***** Исходный текст

Казалось бы, новое разочарование: опять только пустые словопрения. Стоило ли ехать в Киев, чтобы услышать то, что уже надоело в Москве? Вряд ли Ломоносов задавал себе столь праздный вопрос. Он работал: рылся в книгах, делал записи, размышлял над прочитанным, возможно, вступал в споры с киевскими книжниками...
Стремление Ломоносова извлечь как можно больше пользы из своей поездки в Киев показывает, насколько сильна в нем была "поморская", практически-хозяйственная жилка. Не удалось узнать ничего нового в физике и математике? Что ж, отчаиваться не стоит - надо посмотреть, нет ли других сокровищ в киевской кладовой знаний. И вот уже Ломоносов целыми днями просиживает над изучением русских летописей. Перед ним проходят главнейшие события отечественной истории, и цепкая его память навсегда удерживает прочитанное. Он, как рачительный хозяин, запасает знания впрок, чтобы в нужную минуту они всегда были под рукой. Это чтение отзовется потом и в одах Ломоносова, и в трагедии "Тамира и Селим", и в "Древней Российской истории", и в "Идеях для живописных картин", и в замечаниях на книги по русской истории Миллера и Шлецера.
Ломоносов изучает и неповторимую архитектуру Киева, мозаичные и живописные шедевры Софии Киевской, собора Михайловского Златоверхого монастыря, Успенского собора Киево-Печерской лавры. Знаменитая "киевская мусия" (то есть цветное стекло для мозаичного набора) производит на пего ошеломляющее впечатление. Здесь следует искать корни его "мозаичного" художества, включившего в себя напряженные поиски рецептов производства цветных стекол, опыты в создании мозаичных картин, поэму "Письмо о пользе Стекла" и т. д. - вплоть до мелких пометок ("Достать киевской мусии", - читаем в его "Химических и оптических записках"). Установлено, например, что мозаичные картины Ломоносова "Нерукотворный Спас" (1753) и портрет Петра I (1754) весьма близки по манере исполнения к мозаикам Михайловского Златоверхого монастыря.
Так или иначе, в Москву Ломоносов вернулся не "с пустыми руками". Поездка в Киев значительно обогатила его представления о русской культуре, поставила перед ним много новых вопросов и одновременно впервые выявила энциклопедичность его творческих устремлений уже на раннем этапе развития.
1734 год для Ломоносова был примечателен еще в одном отношении. К этому времени относится начало его серьезной работы над теорией поэзии и ораторского искусства.

**********
***** Выдержки из записей

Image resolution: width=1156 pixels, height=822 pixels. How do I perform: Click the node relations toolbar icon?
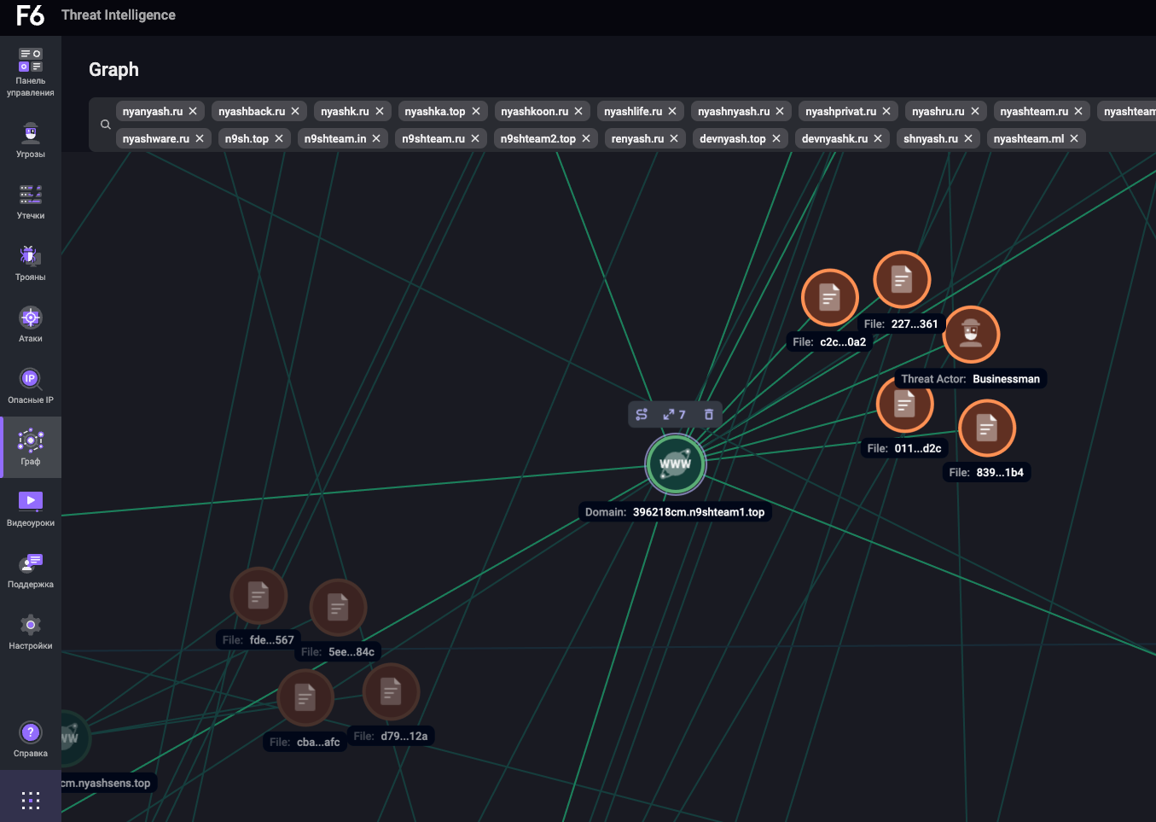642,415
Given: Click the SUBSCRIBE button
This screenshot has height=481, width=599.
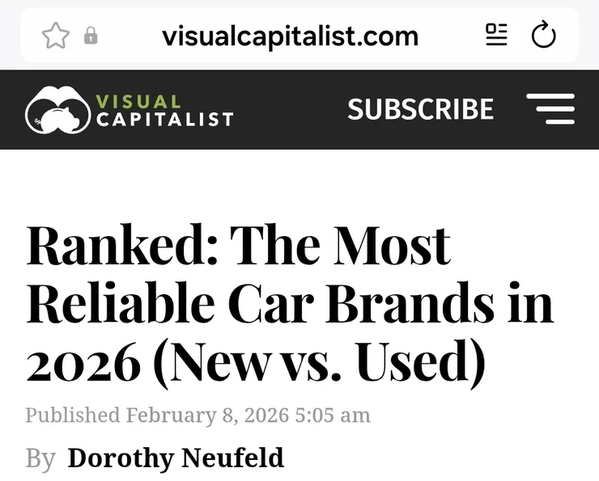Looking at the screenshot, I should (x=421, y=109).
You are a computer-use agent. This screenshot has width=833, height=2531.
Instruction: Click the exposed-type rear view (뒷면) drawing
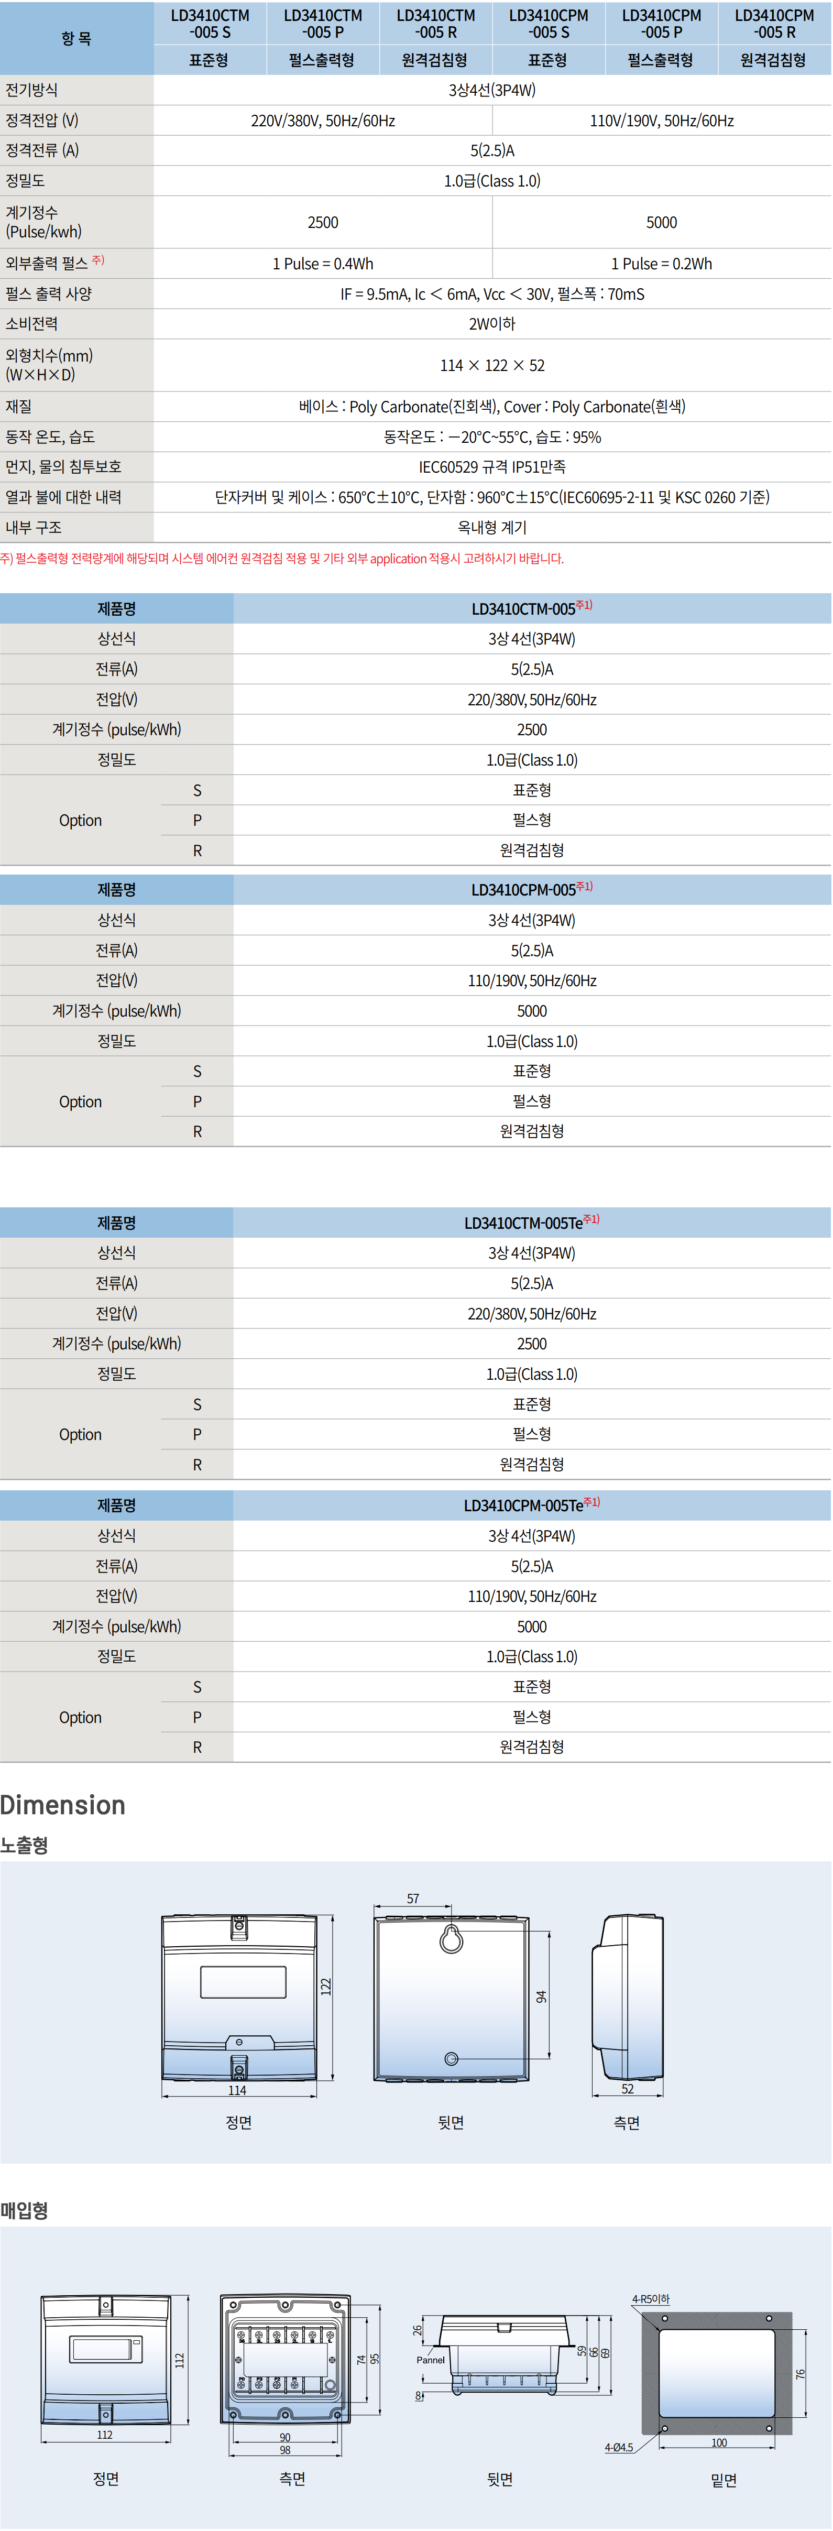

**********

Выполните задания:
1) Объясните по тексту о поездке Ломоносова в Киев, почему он принялся за изучение русских летописей. Ответ дайте в одном–трёх предложениях.
2) Продолжите текст о поездке Ломоносова в Киев, начав сразу после его последнего предложения.

Ответы к упражнению:
1) Ничего нового в физике и математике Ломоносову в Киеве узнать не удалось, и его «поморская», практически-хозяйственная жилка побудила его искать другие сокровища в киевской кладовой знаний. Как рачительный хозяин, он запасал знания впрок, чтобы в нужную минуту они всегда были под рукой.

2)
Преподавание пиитики и риторики в Московской (как и в Киевской) академии велось на высоком уровне и опиралось на богатейшую традицию мировой эстетической мысли ("Поэтика" и "Риторика" Аристотеля, книги Цицерона по теории красноречия, "Послание к Пизонам" Горация, "Образование оратора" Квинтилиана). Незаменимым теоретическим и учебным пособием для студентов того времени был курс лекций, прочитанный по-латыни в Киево-Могилянской академии знаменитым сподвижником Петра I Феофаном Прокоповичем (1681–1736), - "Поэтика" (1705). В бытность свою в Киеве Ломоносов внимательно прочитал "Поэтику", оставив на ее полях много пометок.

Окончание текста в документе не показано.